● **What you need to do**:
Return the whole listing unchanged. Drop the images.
---------- Data to examine ----------
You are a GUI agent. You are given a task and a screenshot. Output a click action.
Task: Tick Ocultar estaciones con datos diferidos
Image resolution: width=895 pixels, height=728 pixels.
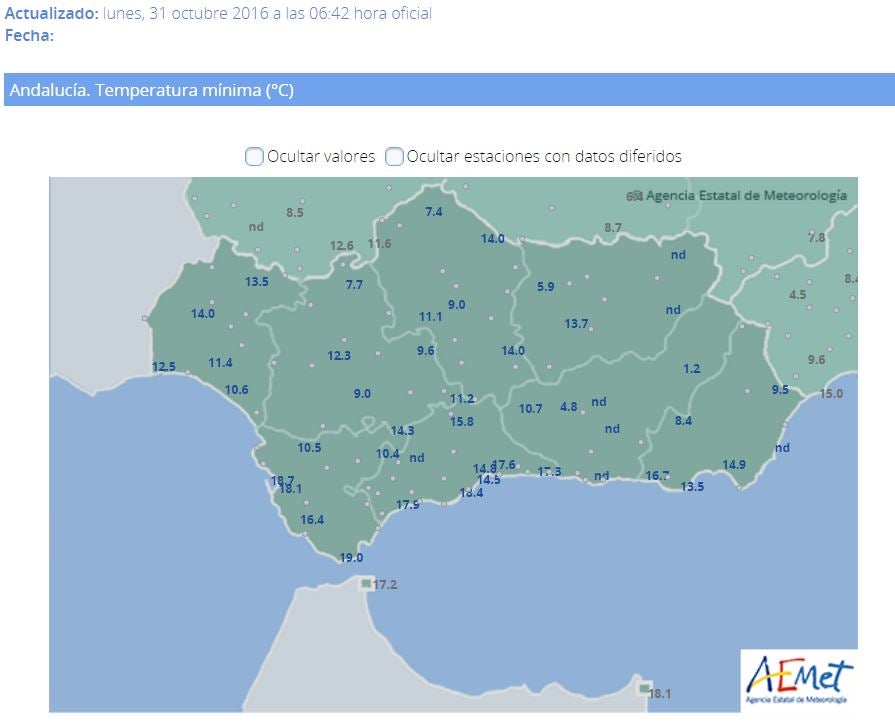click(x=395, y=156)
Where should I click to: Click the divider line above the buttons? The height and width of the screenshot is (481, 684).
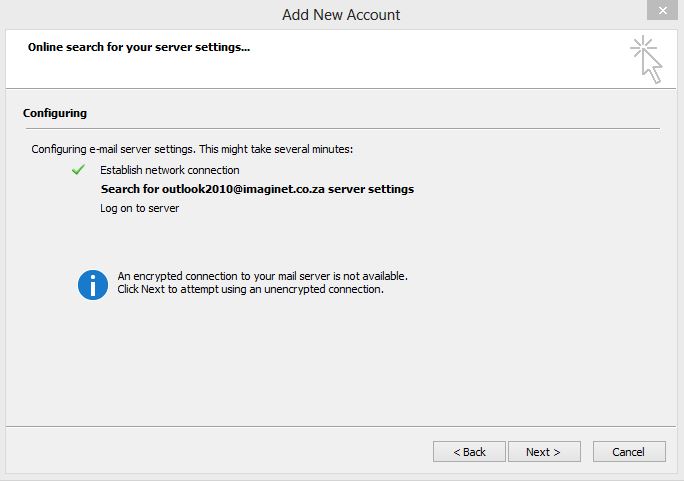click(341, 426)
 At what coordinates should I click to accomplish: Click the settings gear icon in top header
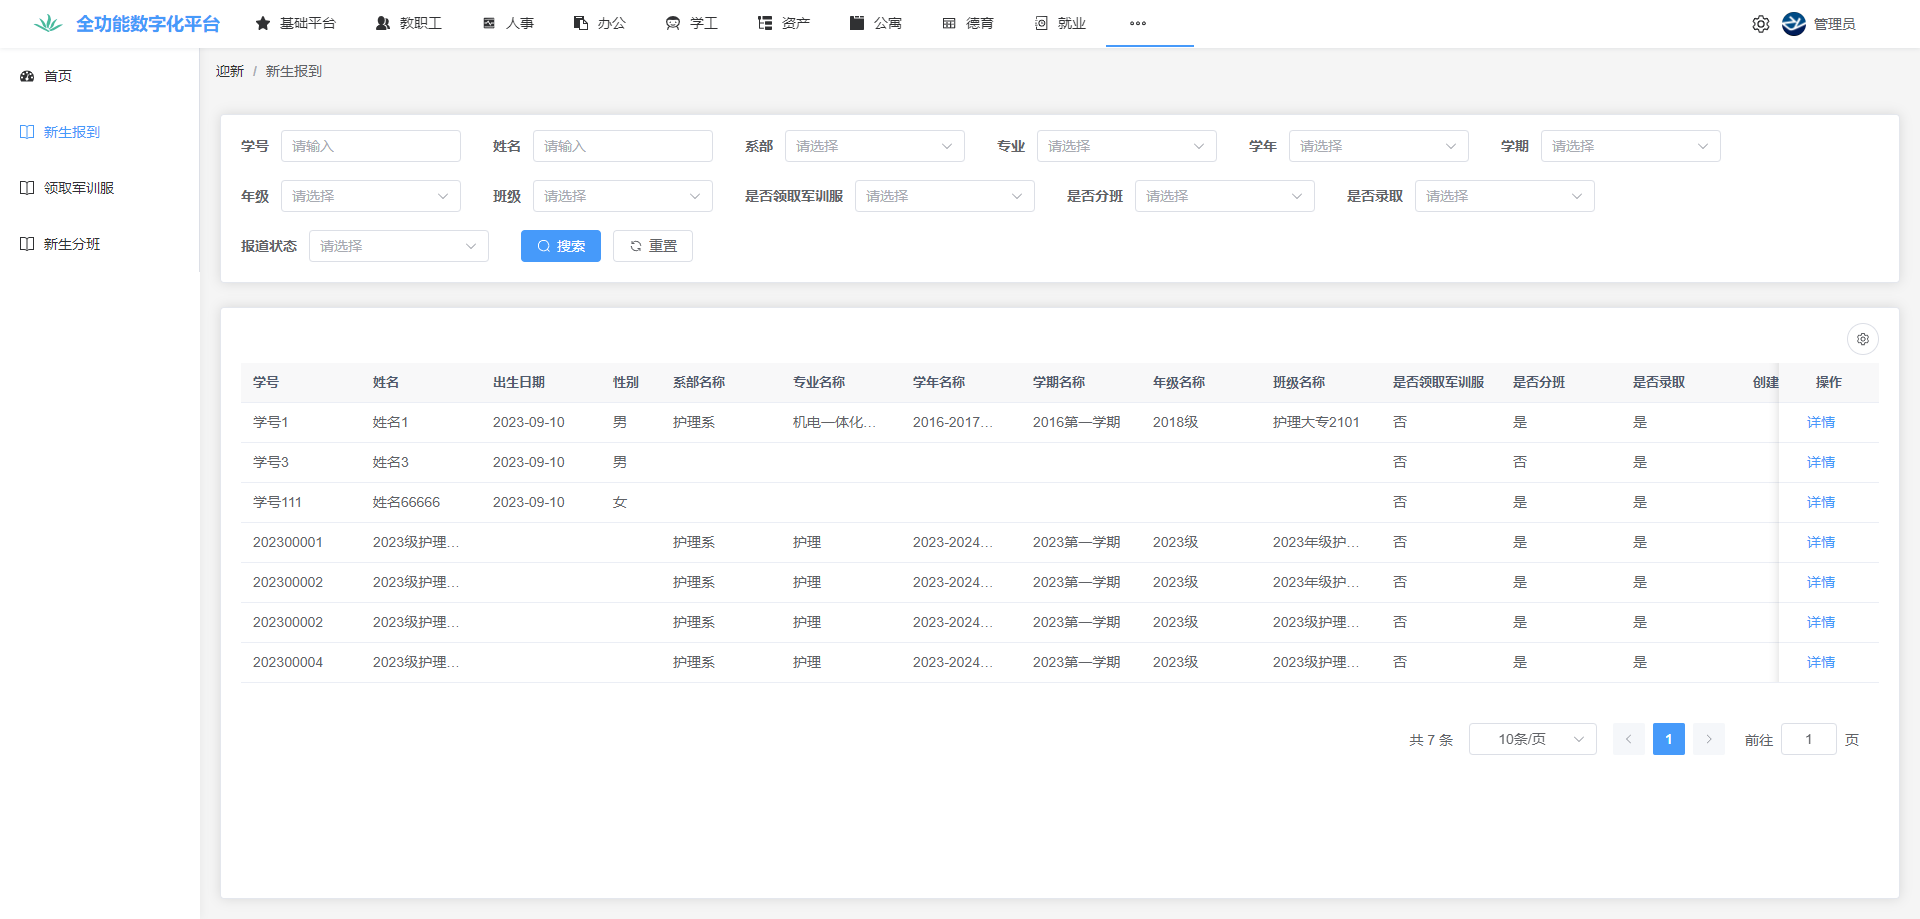[1760, 24]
----------
● **Reply to the exercise**:
You are a GUI agent. You are given a task and a screenshot. Output a click action.
Task: Tick Ocultar estaciones con datos diferidos
Image resolution: width=895 pixels, height=728 pixels.
click(x=395, y=156)
Where should I click to: Click the divider line above the buttons? The height and width of the screenshot is (481, 684).
click(341, 426)
 At what coordinates should I click to accomplish: Click the settings gear icon in top header
[1760, 24]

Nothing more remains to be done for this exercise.